Nick-0314 avatar Nov 01 '22 07:11 Nick-0314

Hey @mytting thanks a lot for that, I really appreciate it. There isn't a specific template for the same, but it's fairly simple, which is pulling the github actions runner software and installing it and creating a user and it doesn't take much time really, for example, here are the logs of a one of the random runners on this repo, it took about 15 seconds for the user data script to run.

My suspicious is on AWS, the time they take to hand over a VM is quite slow. Let me know if you have more questions. I am happy to jump on a call with you and AWS to see where the bottlenecks are.
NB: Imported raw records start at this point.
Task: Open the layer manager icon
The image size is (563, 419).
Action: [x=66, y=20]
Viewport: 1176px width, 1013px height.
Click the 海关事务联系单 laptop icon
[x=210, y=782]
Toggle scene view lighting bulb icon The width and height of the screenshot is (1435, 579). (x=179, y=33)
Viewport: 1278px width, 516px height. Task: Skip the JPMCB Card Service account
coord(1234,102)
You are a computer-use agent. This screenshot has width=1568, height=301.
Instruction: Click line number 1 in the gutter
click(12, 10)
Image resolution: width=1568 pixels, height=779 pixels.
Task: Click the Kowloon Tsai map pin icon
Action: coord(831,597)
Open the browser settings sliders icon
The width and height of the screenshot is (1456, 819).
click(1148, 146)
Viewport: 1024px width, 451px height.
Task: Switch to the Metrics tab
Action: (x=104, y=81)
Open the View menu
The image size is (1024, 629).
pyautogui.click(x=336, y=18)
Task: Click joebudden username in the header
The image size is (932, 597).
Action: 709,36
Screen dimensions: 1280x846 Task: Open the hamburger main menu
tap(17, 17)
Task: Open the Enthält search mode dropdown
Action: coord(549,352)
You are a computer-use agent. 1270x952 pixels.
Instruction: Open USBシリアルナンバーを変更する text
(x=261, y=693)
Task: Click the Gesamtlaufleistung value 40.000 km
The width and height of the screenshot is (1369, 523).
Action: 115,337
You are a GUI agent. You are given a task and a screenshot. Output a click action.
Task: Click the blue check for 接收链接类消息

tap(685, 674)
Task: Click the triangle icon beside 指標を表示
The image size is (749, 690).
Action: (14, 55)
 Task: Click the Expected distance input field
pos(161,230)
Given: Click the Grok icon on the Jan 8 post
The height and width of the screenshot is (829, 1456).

It seems that after the runner is registered to become the idle state, it will switch to the offline state, and then it will become the Active state

Nick-0314 avatar Nov 01 '22 08:11 Nick-0314

I tried it. It took about 25 seconds from creating EC2 to being able to ssh. Is there a network reason for downloading the product?

Nick-0314 avatar Nov 01 '22 08:11 Nick-0314

ok ,I have a general understanding, is there a general script? How to pass it to EC2, I can let AWS people debug it

I can try to create one for you.

It seems that after the runner is registered to become the idle state, it will switch to the offline state, and then it will become the Active state

Ah, interesting.

I tried it. It took about 25 seconds from creating EC2 to being able to ssh. Is there a network reason for downloading the product?

Did you create it via API? Can you share the script? If that's the case then it might be something on our end. I am happy to take a look, later this week.

aktech avatar Nov 01 '22 08:11 aktech

Manually created... ..

Nick-0314 avatar Nov 01 '22 08:11 Nick-0314

I mean I created it manually and didn't pass in user-data?

Nick-0314 avatar Nov 01 '22 08:11 Nick-0314

I mean I created it manually and didn't pass in user-data?

Ah, ok. I'll debug ours and will let you know.

aktech avatar Nov 01 '22 08:11 aktech